I have just returned from a few days away; one of which was spent in and

around the ruins of Tintern Abbey - a 12 century Cistercian Abbey resting venerably on a turn of the River Wye surrounded by its heritage of water mills, inns and converted houses and shops. On either side the hills are covered by the ancient broadleaved Forest of Dean; paths leading to the even more ancient Offa's Dyke that was built to separate the Kingdoms of Powys and Mercia in the 8th Century.
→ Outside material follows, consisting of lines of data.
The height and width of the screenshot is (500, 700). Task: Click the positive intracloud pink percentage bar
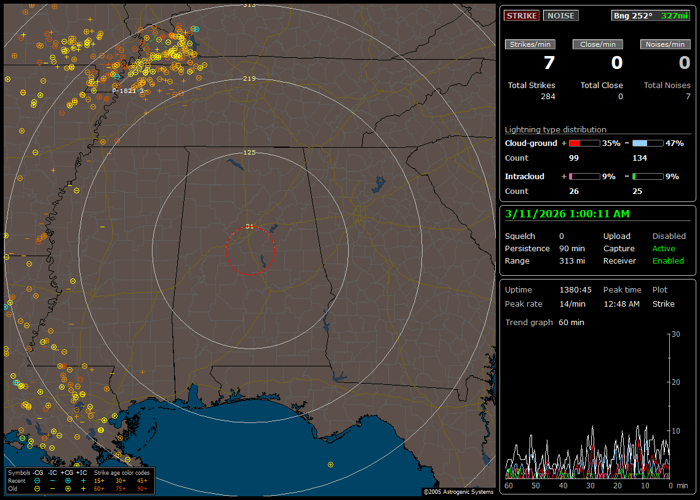pyautogui.click(x=584, y=176)
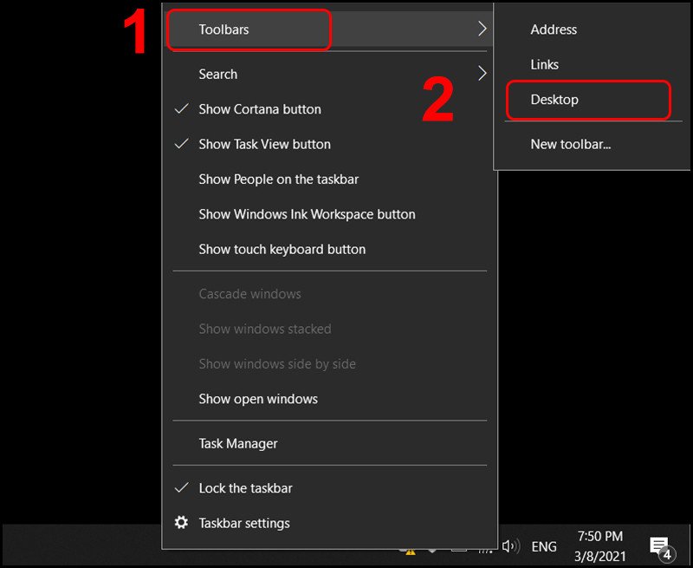The image size is (693, 568).
Task: Create a New toolbar
Action: point(571,144)
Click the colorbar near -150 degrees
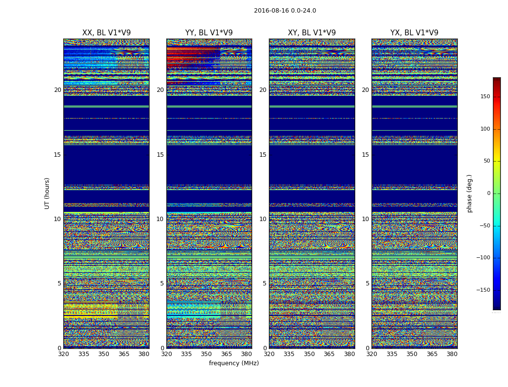Image resolution: width=508 pixels, height=387 pixels. pyautogui.click(x=497, y=290)
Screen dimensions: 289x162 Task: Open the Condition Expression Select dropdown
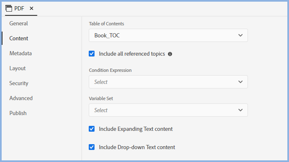coord(168,82)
One path leads to a rocky limestone
outcrop known as the Devil's Pulpit - a viewpoint that the Devil took full advantage of to try to lure the monks from their vocation and where an equally ancient Yew deserves a tale of its own as it wraps its roots and limbs tightly around a limestone plinth.
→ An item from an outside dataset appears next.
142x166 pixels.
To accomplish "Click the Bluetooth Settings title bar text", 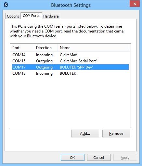I will tap(71, 5).
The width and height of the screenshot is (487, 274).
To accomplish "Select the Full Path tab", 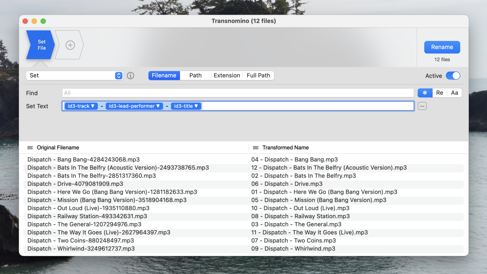I will (259, 76).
It's a place where the timescape folds like origami in and around itself; the sounds of the visitors soaking into the atmosphere like the ripples of pebbles in a deep pool.

In some places (thankfully not here) actors have dressed as monks and lay brothers; attempting to add authenticity and historic connection to the surroundings. Generally it doesn't work; without the spiritual awareness; the 'monks' sing Elizabethan madrigals from the centre of woven labyrinths and speak of boredom; cold and being dragged out of bed. 


The attitude of service does not sit well in contemporary minds; there is always someone else who 'does'. Taking it easy is an affirmation of personal status; settling into a comfort zone where, again, the world revolves around us.

The attitude of service suggests subservience; a willingness to be less than another; to know our place; to be open to criticism.

The attitude of service calls for ambition; to eye the green-ness of the other side of the fence; to check the wheels of our aspirational bicycle. 

The attitude of service in contemporary times would race out of the studded wooden doors of the abbey and up into the forest shimmering with green tinged raindrops. 


The monks knew otherwise. The monastic life was based on the Two Great Commandments; they knew the need for service in community and purpose in service. They followed the Benedictine Rule, whose motto is ' ora et labora' - work and pray. 

They knew that that part of the cure for soul sickness or 'accidie' was a pattern of prayer that continued, even if the words were like 'ashes', in the rising and singing of the Divine Office seven times day from 2.00am to 9.00pm. They knew that their gift to the community was hospitality - the welcoming of the stranger;  the care of the sick and the orphan and providing of work and shelter for those in need.

Their vocation, their life, given in service to both God and man may have involved cold, endless routine and early mornings. More importantly, it involved the weaving of a pattern that bound discipleship, relationship and joy.  

In the ideal of monastic life lay a heart that knew the value of Love; a mind alert to the needs of the world; a life lit by desire for God and God's desire for  all beloved children. 

This is the life we are meant to live; contemplatives in the everyday. Finding community in our neighbours; our virtual families; our awareness of others and even in solitude. 

This is the life we are meant to live; despite boredom,failure and fatigue; for it is not what we do for ourselves but what we do for others that will be measured.

This is the life we are meant to live because this is the life our King lives and our 'place' is with him. 

In the liquid silent presence of Tintern, the calling is always to look up. 

The stone rises,  defying its nature, to an open sky; framing and silhouetting God's creation that surrounds it,  yet holding and encircling those that stand within. 

A thin place - a place where, for a moment, the Kingdom is a heart's beat away.

wordinthehand2013








4 comments:

Claire Bangasser said...

Beautiful, Word. Beautiful, thank you.
I have visited Tintern Abbey many years ago. It remains with me.
This must have been a beautiful time for you. How lovely :-)
Blessings.

Phil Ewing said...

Thanks Word- for sharing these fruits of your experience at Tintern so wonderfully.Blessings

Gelli Ma said...

Thanks both, I visited in the winter when I was the only one there.. Wondered if the atmosphere would be the same with the summer visitors. It was.